The book has a sensitive touch, such as imparting advice on carefully handling earthworms or how to help an exhausted honey bee or bumble bee.
The author herself a confessed observologist with “an insatiable curiosity for tiny creatures” was encouraged by her parents to go “gently poking around under rocks and logs”.
“Watching insects and looking for other tiny interesting things genuinely is one of my favourite hobbies,’ she says. “I hope my book gets children started or encourages them further, on a lifelong interest in the natural sciences. When you’re an observologist, you can always marvel at the cleverness of a spider’s work or be delighted by the patterns in a moth’s wing and a bit of everyday joy and wonder is something we can all use.”
“I think being a conservationist starts when you feel a personal connection to a plant or an animal or a place., and observing the quiet magnificence of a spider, a moth or dragonfly is a wonderful way to building that relationship with nature.”
The book should be introduced to every youngster and perhaps could be a standard primary school textbook?
Highly recommended for every family, kids and even the duo of parent and child to go observing and learning together.
A good idea. The goal of teaching kids about stream life is really to teach kids how to take care of their local rivers and streams.
A youngster can be shown how to collect macro-invertebrate samples. This simply meant dragging up some stones from the bottom of the stream, with a muslin net or like below, to see what kind of bugs and larva are there. It shows the kids that streams are a living ecosystem to not be ruined by pollution, or sedimentation or chemicals, e.g. nitrates.
Kids are losing their touch with nature due to technology. It’s recognised as a big problem so much so that kids spending too much time indoors has become so extreme that the crisis has a name given it by the “head shrinks” – Nature deficit disorder. NDD.
Encourage kids outside and they’ll learn much.
Wonderful idea. We need more of it. As an educator I have witnessed a decline in interest and competence in sciences in general over the last few decades. The problem lies in the lack os science competence in primary schools. This is improving and every tool we can give them improves the outlook for the childrens future; a future dominated by distance from the natural world and its inherent relationships.
The best advice I ever read about raising kids was from the “Slackers’ Guide to Raising Kids”: Tell them to “get outside.” Kick ’em out. They’ll soon figure out some mischief and adventure to fill in the hours. Here endeth the lesson.

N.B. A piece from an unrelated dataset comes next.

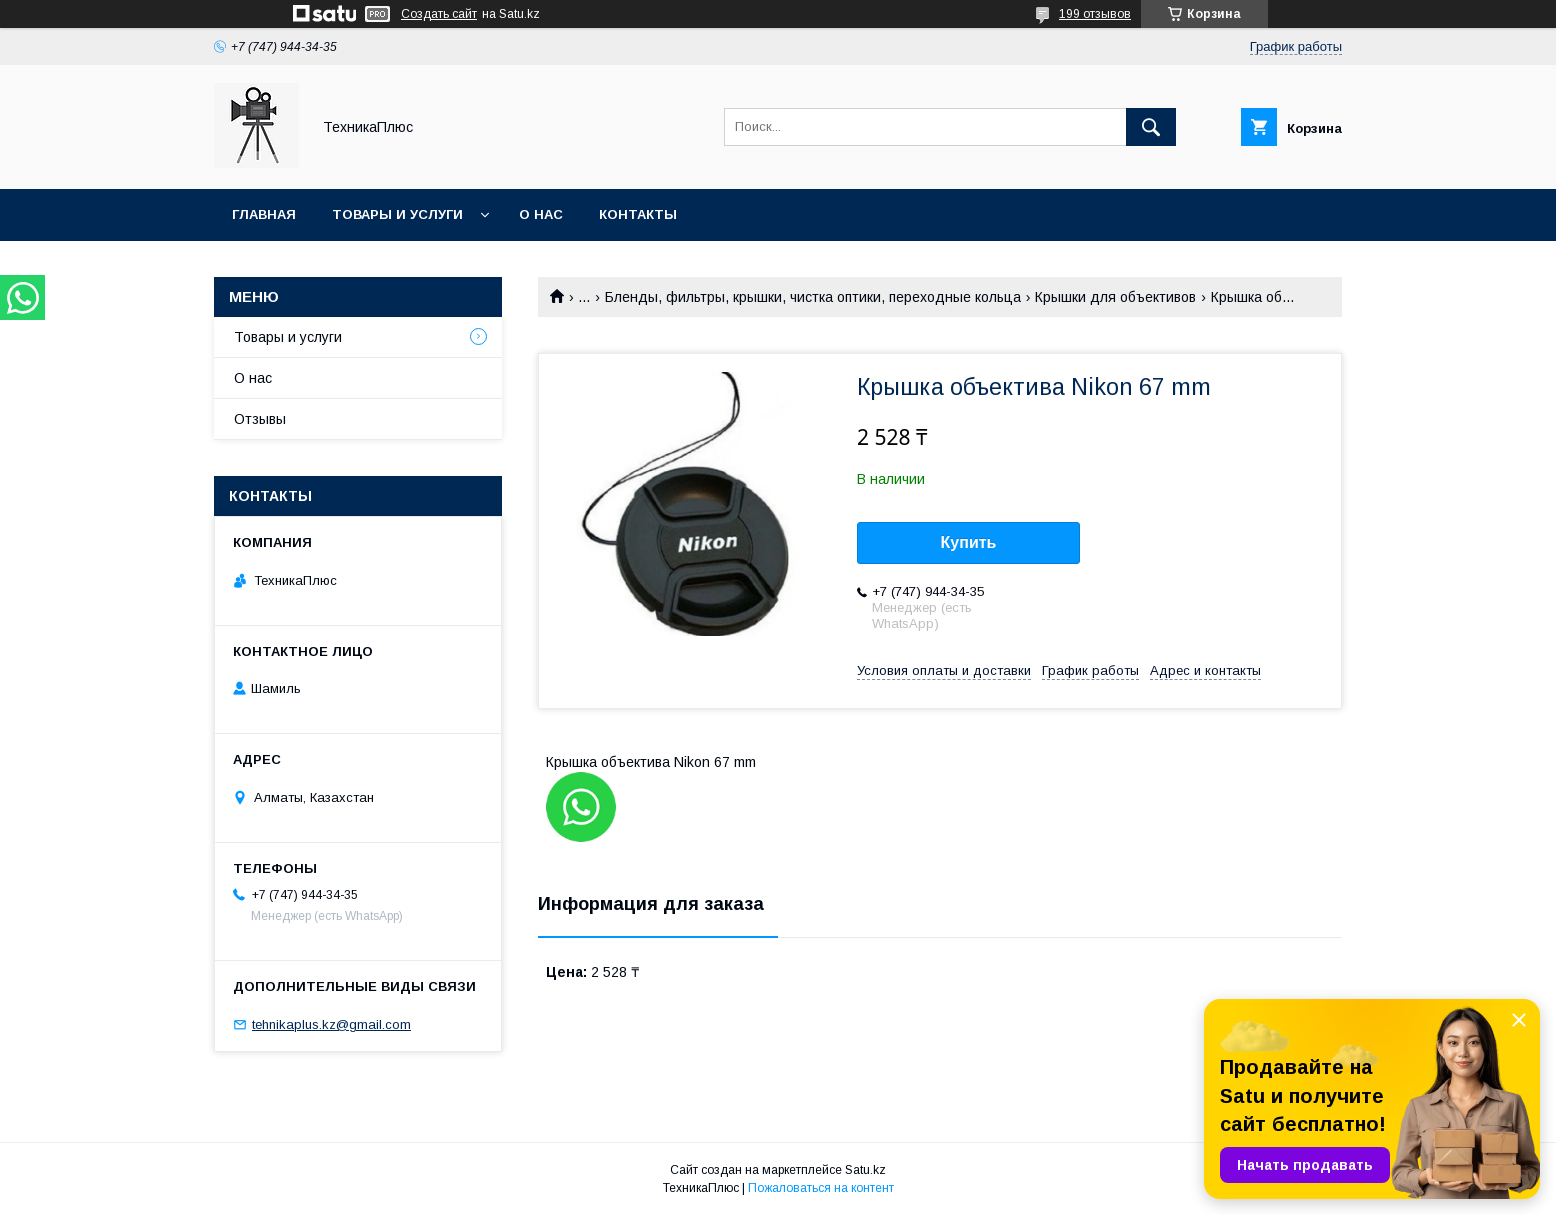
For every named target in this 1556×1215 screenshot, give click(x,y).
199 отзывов (1095, 14)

Re: Frank Henry’s comment, nature deficit disorder, the book written by Richard Louv in 2008 explains this so called disorder very well. His book “Last child in the woods: saving our children from nature deficit disorder” is based on
his talks with parents, children, teachers, scientists, religious leaders, child-development researchers, and environmentalists who recognize the threat and offer solutions. Louv discusses an alternative future, one in which parents help their kids experience the natural world more deeply–and find the joy of family connectedness in the process.